- WHAT TO DO
Express the lines starting at the one containing "Click the white" and ending at the one containing "Image resolution: width=600" as a numbered list, leaving out any blank lines.
--- begin RECORDS SHOWN ---
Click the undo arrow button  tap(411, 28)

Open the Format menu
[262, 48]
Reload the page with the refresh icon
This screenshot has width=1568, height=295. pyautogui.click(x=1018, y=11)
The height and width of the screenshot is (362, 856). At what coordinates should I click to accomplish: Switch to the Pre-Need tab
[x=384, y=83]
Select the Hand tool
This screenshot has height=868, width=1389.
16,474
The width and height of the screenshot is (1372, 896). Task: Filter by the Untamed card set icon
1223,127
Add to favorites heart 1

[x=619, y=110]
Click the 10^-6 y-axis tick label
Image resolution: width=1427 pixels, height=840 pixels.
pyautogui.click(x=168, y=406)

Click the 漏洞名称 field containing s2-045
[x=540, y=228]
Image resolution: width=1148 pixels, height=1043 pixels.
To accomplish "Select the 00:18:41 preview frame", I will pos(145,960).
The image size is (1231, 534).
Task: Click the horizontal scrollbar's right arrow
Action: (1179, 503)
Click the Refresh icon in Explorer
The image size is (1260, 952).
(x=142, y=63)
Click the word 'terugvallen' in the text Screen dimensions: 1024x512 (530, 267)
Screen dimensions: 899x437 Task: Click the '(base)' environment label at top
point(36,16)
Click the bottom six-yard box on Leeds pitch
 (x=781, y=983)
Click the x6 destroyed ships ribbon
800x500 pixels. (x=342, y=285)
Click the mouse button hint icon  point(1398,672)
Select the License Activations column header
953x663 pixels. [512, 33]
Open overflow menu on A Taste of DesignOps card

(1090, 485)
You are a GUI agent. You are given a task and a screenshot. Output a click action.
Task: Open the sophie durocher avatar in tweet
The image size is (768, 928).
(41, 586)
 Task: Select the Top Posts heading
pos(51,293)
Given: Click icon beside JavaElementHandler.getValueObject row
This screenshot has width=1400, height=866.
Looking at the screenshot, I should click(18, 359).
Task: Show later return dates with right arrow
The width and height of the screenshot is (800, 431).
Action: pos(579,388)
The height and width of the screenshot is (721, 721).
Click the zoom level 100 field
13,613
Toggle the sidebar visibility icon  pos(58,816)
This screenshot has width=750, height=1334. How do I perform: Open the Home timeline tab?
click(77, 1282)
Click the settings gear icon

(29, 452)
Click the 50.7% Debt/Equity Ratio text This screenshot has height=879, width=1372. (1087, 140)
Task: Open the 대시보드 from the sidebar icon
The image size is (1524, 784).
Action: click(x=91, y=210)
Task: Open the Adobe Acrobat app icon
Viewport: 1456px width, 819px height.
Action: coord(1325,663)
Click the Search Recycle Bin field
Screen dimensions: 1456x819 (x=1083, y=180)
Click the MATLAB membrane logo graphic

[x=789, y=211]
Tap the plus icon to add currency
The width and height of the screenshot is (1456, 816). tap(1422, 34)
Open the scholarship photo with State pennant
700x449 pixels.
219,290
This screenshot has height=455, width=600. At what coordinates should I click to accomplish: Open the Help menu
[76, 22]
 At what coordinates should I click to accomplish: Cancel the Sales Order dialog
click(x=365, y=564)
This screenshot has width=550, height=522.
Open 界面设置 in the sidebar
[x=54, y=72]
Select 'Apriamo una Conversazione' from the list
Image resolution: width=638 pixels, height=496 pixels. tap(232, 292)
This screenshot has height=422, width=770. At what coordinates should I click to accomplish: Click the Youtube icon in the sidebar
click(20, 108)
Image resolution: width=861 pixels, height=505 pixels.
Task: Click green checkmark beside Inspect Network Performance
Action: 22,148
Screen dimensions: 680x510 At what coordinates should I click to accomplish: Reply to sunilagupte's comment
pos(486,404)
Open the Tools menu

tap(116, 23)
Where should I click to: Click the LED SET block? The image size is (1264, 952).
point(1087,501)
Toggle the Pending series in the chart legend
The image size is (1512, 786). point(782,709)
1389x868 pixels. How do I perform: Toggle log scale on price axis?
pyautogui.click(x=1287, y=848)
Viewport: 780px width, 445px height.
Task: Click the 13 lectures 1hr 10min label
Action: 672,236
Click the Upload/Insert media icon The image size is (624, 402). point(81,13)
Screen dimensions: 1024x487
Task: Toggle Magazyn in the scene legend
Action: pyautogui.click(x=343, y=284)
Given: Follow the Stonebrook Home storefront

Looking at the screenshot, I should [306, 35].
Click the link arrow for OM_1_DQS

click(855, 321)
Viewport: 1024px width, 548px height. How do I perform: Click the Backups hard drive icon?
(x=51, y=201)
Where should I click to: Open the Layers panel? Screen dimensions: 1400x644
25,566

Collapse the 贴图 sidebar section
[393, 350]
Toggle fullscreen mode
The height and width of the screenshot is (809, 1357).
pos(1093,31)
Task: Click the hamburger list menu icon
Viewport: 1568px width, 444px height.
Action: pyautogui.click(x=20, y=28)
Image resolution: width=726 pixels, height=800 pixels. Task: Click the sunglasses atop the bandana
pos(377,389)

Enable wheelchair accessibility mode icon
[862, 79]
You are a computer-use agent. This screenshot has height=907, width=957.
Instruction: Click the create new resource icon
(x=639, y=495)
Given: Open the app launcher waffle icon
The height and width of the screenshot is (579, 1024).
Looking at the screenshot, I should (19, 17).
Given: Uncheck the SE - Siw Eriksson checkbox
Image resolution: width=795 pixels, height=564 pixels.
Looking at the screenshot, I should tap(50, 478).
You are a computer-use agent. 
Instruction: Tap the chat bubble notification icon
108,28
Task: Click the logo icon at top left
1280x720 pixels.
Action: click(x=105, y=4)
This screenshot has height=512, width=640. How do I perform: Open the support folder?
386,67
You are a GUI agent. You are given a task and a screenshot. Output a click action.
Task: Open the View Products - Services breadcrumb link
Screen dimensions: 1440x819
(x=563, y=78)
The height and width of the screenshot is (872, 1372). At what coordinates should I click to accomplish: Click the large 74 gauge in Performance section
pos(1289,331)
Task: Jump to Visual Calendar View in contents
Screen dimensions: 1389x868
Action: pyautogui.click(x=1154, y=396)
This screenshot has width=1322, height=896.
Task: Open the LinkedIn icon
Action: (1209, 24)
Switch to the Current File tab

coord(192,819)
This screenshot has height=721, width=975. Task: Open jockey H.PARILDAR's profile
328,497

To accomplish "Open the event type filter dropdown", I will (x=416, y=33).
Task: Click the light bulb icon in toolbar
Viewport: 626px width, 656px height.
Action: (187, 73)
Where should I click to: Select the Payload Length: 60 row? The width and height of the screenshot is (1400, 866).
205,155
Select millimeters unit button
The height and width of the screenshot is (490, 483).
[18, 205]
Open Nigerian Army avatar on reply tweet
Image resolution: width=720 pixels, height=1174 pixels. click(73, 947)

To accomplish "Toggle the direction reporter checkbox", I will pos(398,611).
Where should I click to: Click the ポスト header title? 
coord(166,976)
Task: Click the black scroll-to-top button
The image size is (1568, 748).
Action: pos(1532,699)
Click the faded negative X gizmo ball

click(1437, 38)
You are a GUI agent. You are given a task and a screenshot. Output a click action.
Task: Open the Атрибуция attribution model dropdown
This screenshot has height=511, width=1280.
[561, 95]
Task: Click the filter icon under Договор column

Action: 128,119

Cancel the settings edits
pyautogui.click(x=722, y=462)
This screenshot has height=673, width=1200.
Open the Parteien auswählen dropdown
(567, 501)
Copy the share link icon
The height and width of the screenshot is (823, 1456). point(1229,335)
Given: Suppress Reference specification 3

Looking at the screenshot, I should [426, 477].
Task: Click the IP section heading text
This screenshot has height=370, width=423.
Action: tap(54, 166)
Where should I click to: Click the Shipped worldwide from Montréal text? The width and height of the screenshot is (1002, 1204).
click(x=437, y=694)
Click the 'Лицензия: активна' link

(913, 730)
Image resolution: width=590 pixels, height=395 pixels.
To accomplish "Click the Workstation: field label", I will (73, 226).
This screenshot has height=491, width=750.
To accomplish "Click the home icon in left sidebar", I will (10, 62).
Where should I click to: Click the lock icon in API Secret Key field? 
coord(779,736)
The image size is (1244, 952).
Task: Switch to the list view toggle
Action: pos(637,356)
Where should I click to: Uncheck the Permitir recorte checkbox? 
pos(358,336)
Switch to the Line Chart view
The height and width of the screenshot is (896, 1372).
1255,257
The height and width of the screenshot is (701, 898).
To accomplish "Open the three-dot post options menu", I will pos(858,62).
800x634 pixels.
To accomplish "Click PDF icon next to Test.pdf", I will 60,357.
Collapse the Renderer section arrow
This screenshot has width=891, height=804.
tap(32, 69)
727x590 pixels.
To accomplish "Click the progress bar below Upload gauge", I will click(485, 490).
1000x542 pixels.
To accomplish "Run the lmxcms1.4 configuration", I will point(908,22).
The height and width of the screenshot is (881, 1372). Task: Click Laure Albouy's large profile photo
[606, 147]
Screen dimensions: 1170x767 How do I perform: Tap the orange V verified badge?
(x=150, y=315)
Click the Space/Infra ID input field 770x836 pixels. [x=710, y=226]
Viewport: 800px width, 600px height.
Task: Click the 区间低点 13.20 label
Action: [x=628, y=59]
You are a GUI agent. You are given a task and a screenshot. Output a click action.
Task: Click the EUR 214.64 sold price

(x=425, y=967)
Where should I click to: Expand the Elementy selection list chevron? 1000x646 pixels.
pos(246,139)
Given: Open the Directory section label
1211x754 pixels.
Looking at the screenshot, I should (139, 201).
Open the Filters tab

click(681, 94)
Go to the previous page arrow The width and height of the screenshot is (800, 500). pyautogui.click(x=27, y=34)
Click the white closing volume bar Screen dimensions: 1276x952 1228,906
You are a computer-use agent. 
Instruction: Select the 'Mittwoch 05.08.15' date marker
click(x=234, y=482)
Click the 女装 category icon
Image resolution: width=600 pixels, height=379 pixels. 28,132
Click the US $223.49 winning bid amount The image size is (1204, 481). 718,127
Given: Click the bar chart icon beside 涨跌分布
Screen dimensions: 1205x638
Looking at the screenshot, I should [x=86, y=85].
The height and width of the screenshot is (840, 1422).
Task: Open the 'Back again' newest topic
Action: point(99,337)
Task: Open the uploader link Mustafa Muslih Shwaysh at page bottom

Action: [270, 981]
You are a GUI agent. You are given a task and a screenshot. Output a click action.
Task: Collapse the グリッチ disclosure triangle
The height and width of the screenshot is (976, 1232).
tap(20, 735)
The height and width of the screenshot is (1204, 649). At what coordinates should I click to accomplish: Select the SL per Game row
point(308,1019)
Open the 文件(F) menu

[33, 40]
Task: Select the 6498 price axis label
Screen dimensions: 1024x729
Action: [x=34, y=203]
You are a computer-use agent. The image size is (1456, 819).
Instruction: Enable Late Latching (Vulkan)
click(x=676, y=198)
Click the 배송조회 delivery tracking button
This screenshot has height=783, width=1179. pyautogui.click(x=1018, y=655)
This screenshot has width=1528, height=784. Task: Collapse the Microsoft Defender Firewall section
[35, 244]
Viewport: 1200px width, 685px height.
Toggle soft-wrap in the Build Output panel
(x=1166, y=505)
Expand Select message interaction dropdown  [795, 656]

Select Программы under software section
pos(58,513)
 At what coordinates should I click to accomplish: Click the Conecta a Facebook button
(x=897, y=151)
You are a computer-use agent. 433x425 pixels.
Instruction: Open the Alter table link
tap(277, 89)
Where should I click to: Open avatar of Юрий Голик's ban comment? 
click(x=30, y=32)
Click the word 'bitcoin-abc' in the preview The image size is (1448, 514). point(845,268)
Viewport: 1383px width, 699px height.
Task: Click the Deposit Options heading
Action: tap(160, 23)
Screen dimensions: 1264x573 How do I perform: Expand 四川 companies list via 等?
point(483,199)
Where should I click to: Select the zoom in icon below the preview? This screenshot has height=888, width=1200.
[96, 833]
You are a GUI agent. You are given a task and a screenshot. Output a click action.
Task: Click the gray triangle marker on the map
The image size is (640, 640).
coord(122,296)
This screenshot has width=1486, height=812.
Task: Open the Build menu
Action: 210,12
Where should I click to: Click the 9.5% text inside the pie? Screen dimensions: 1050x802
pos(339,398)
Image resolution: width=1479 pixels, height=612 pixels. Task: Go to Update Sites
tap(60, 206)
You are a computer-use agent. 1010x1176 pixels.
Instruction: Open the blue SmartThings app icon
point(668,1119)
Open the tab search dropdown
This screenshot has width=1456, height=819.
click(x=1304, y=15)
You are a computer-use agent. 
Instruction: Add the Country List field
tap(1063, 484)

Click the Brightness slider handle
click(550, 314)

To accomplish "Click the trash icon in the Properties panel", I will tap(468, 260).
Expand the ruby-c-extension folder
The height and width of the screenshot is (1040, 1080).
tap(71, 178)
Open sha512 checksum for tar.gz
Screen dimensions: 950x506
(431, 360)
--- end RECORDS SHOWN ---
- FINISHED ANSWER
1. Click the white closing volume bar Screen dimensions: 1276x952 1228,906
2. You are a computer-use agent. 
3. Instruction: Select the 'Mittwoch 05.08.15' date marker
4. click(x=234, y=482)
5. Click the 女装 category icon
6. Image resolution: width=600 pixels, height=379 pixels. 28,132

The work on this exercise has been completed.